Mark A. Noll, Nathan O.
Hatch, and George M. Marsden. The Search for
Christian America. (1983).
Protestant evangelical historians examine
Puritan New England, the First Great Awakening,
the American Revolution, and other aspects of
our nation's heritage and conclude that America
has not been distinctly or even predominately
based on the ideals and norms taught in
Scripture. While Christian values have deeply
influenced American private and public life,
they argue the belief that America was founded
as a "Christian nation" is historically
inaccurate and thwarts both evangelism and
Christian social activism.
Michael Novak. Business
as a Calling: Work and the Examined Life.
This book is a spirited
defense of commerce as a worthy career and of
democratic capitalism as the best socioeconomic
system among known alternatives. Novak argues
that business has a vested interest in promoting
goodness because it cannot prosper in the
absence of such cardinal virtues as cooperation,
courage, honesty, industry, innovation,
practicality, and realism. He documents the many
ways in which for-profit concerns benefit host
communities and the wider world by living up to
their basic obligations-creating new jobs,
earning appropriate returns on investments,
producing wealth, promoting respect for the rule
of law, and satisfying customers.
Michael Novak. The
Spirit of Democratic Capitalism. (1982).
This is a nuts and
bolts book about how and why systems that allow
"free choice" produce better goods and services.

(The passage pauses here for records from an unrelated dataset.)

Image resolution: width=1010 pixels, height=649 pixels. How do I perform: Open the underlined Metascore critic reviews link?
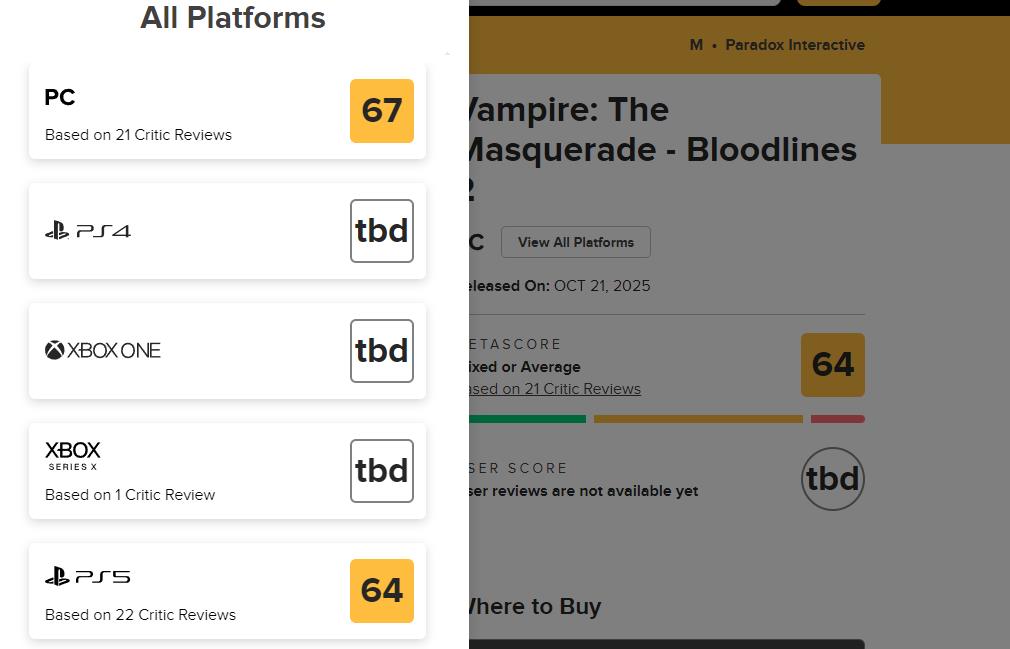coord(554,389)
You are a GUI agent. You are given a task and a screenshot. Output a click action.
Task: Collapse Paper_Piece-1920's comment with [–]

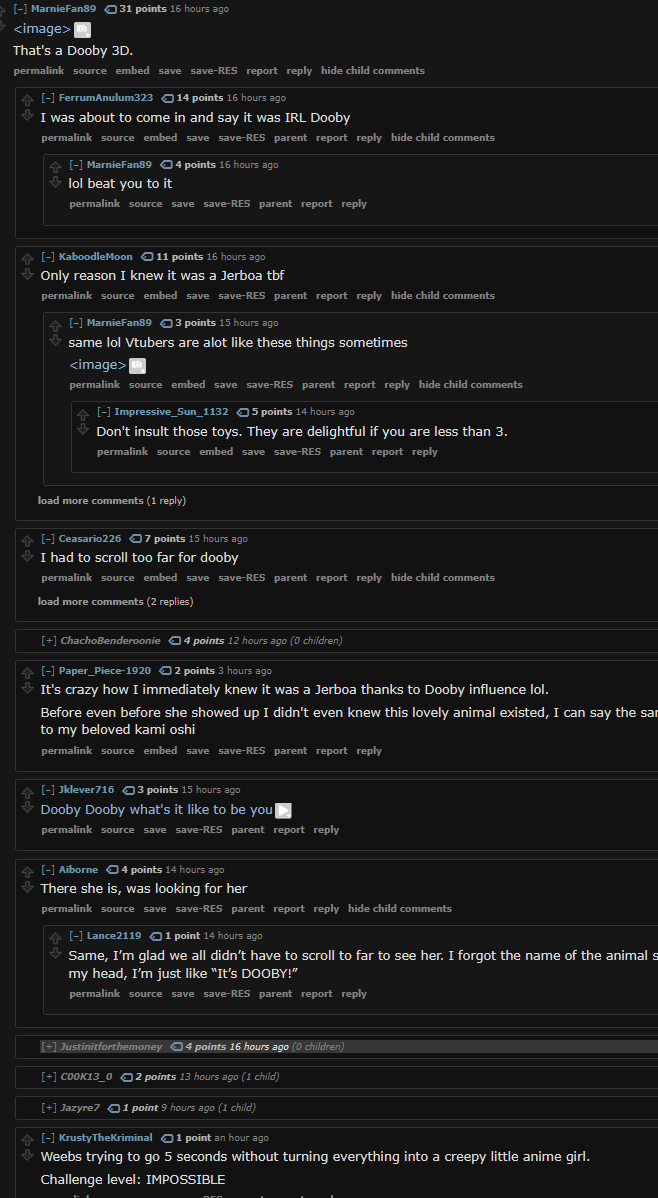pyautogui.click(x=48, y=670)
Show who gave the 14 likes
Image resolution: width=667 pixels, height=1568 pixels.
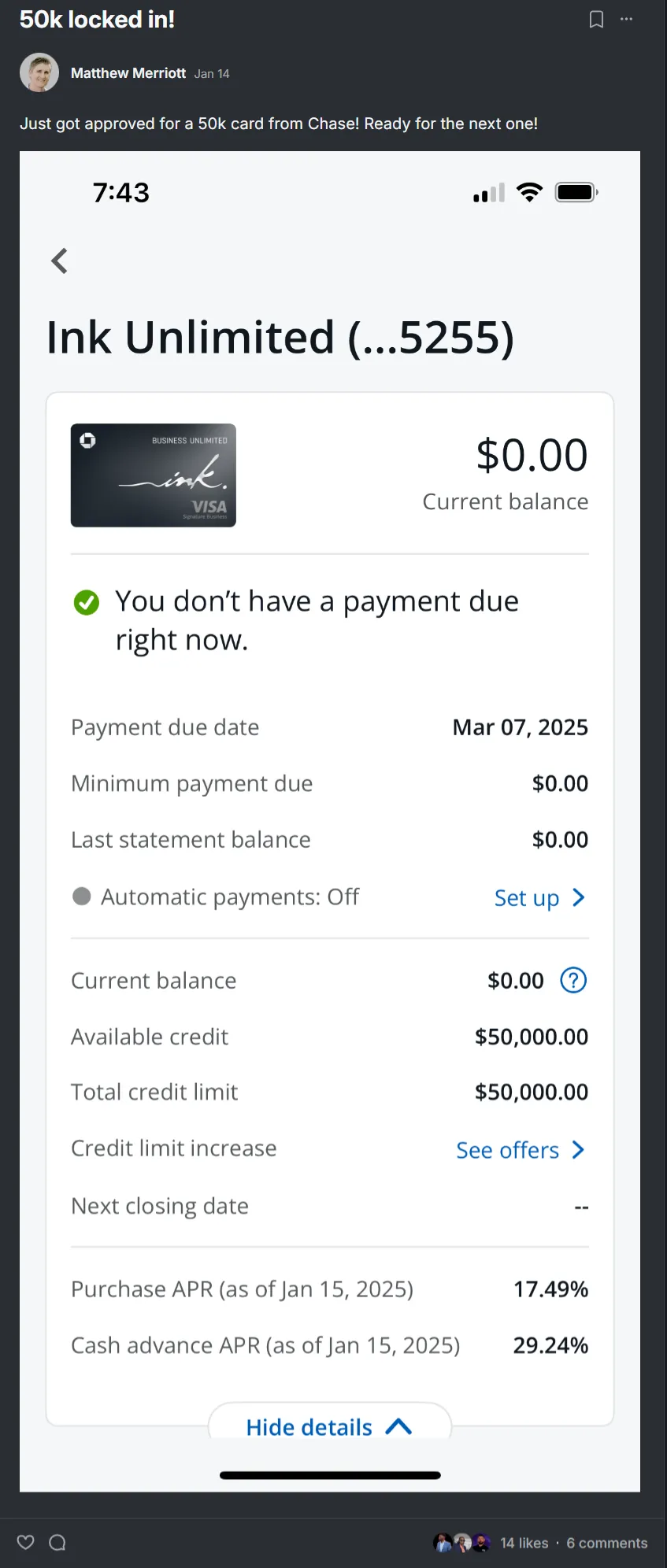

It is a must read for people in countries,
especially Latin America ones, where poverty has
been considered a virtue and production has been
conceived as evil. Novak refutes the "socialist"
concept that only capitalists are greedy. Marx
indeed never took into consideration a human
spirit that could be inspired to do things for
the glory of the Creator.
Marvin Olasky. The
Tragedy of American Compassion. (1992).
In this elegant and
persuasive social history, Olasky details a
pre-twentieth century America in which charity,
rooted in a Judeo-Christian understanding of
human nature, was associated with the promotion
of personal responsibility, independence,
morality, and strong families. Then he documents
its modern degeneration into entitlements which
systematically ignored spiritual needs, fostered
dependence, and undermined families. His book
also provides excellent models for creative,
effective, Biblically-based charity.
Nancy R. Pearcey and
Charles B. Thaxton. The Soul of Science:
Christian Faith and Natural Philosophy. (1994).
Many people today fail
to recognize the crucial role that the
Judeo-Christian foundation played and plays in
the development of modern science. This book
refutes the concept, prevalent in our culture,
that science and atheism are closely allied.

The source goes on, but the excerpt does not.